According to him, deregulation of the downstream market in 2023 posed challenges for both supply stability and consumer protection, but he stressed that pricing templates published by the Authority ensured cost-reflective and transparent pricing.

“Progress on social provisions, including the establishment of Host Community Development Trusts, has been uneven, and capacity and coordination gaps continue to slow effective delivery. We must also ensure the new framework is applied in ways that prevent market concentration, guarantee open access to critical infrastructure, and protect consumers from anti-competitive behaviour.

“Coordination across institutions and levels of government must be tightened. Where roles overlap or communication is weak, projects slow down and opportunities are lost. Second, capacity building is urgent; new mandates require regulatory staff, technical teams, and industry partners with up-to-date skills in licensing, monitoring, technical assessment, and market regulation.

“Procedural hurdles and administrative delays still raise costs and slow investment and service delivery. Effective stakeholder engagement with host communities, civil society, and consumers is not optional; it is central to legitimacy and sustainable outcomes.”

On his part, Energy analyst, Henry Adigun, highlighted the need for greater investment in midstream infrastructure, including pipelines and storage. He said insecurity and financial risks have deterred investors, resulting in higher dependence on barging rather than pipelines for transport.
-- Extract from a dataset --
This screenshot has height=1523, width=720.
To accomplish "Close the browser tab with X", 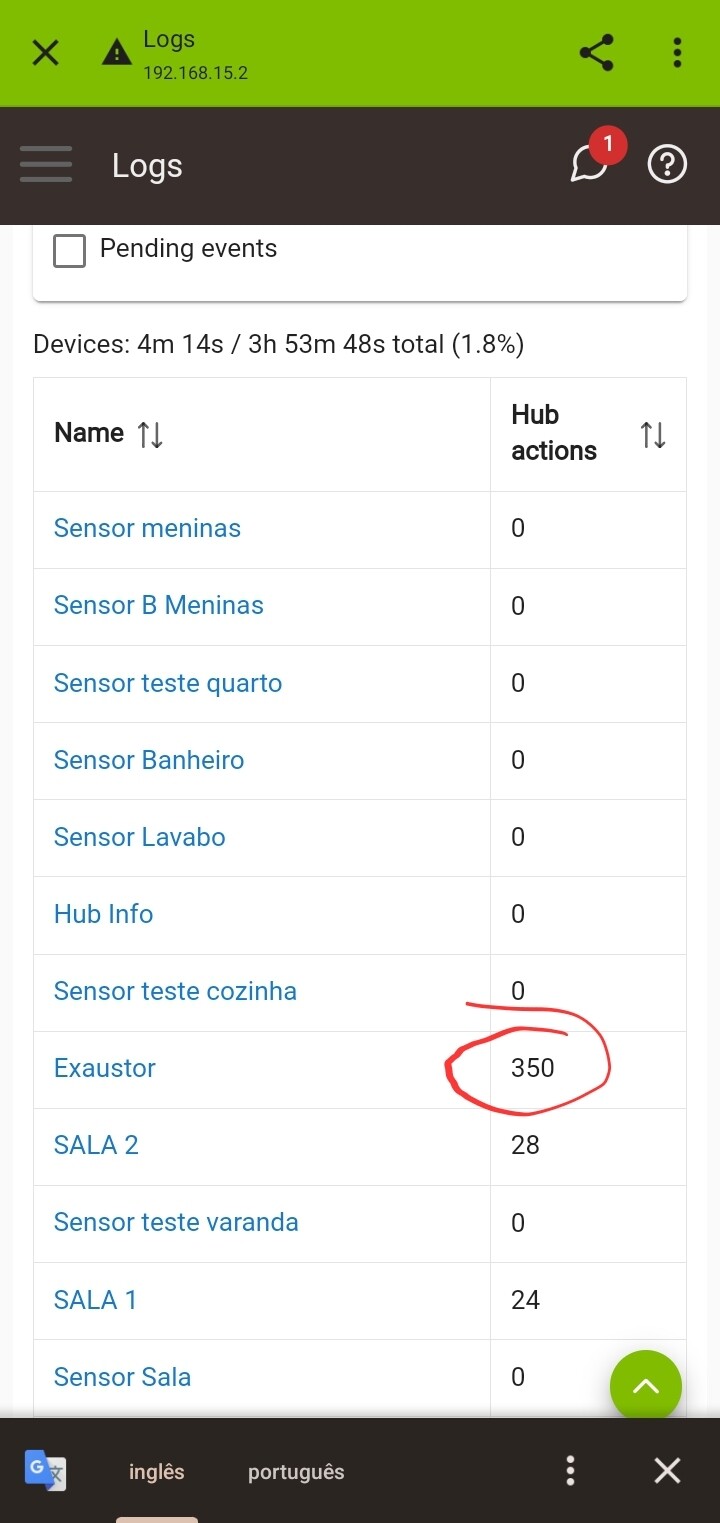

“There seems to be no serious investments in our pipelines. We still carry products, crude by processes that shouldn’t be. This wasn’t like this some years ago; the IOCs that came invested in pipelines. Today, we don’t have pipelines.

“If I’m an investor and I’m coming to Nigeria and I realise out of 11 companies, six are using barges, I won’t put my investment in pipelines because nobody’s using it.

“The salvation we have is in gas. When the AKK is completed and the OBK is completed, because of the structure being built around it and the license regime of the NMDPRA, there will be a lot of connectivity.

“Once security is enhanced in the Niger Delta and other areas, then there’ll be more investment in pipelines. But we’ve gone a long way further than we were five years ago. There’s more clarity now.”

Adigun argued against amending the PIA less than five years into implementation, noting that reforms should be fully executed before any review, while criticising proposals to create new agencies for decommissioning oversight as unnecessary and costly.

He said, “I do not think there’s a need to amend the PIA as of now. Amending a law less than five years into implementation is not a good sign for investors. Before you amend a law, implement that law to the letter. What we have right now is a partial implementation of the PIA. The implementation of the PIA has been driven by political necessities other than the letter of the law.”

Adigun expressed optimism that improved regulatory clarity and investment-driven reforms would expand midstream and downstream capacity, create jobs, and strengthen domestic energy security.

He further urged policymakers to simplify regulatory processes, reduce the cost of compliance, and support midstream and downstream growth to boost job creation, petrochemical development, and GDP contribution.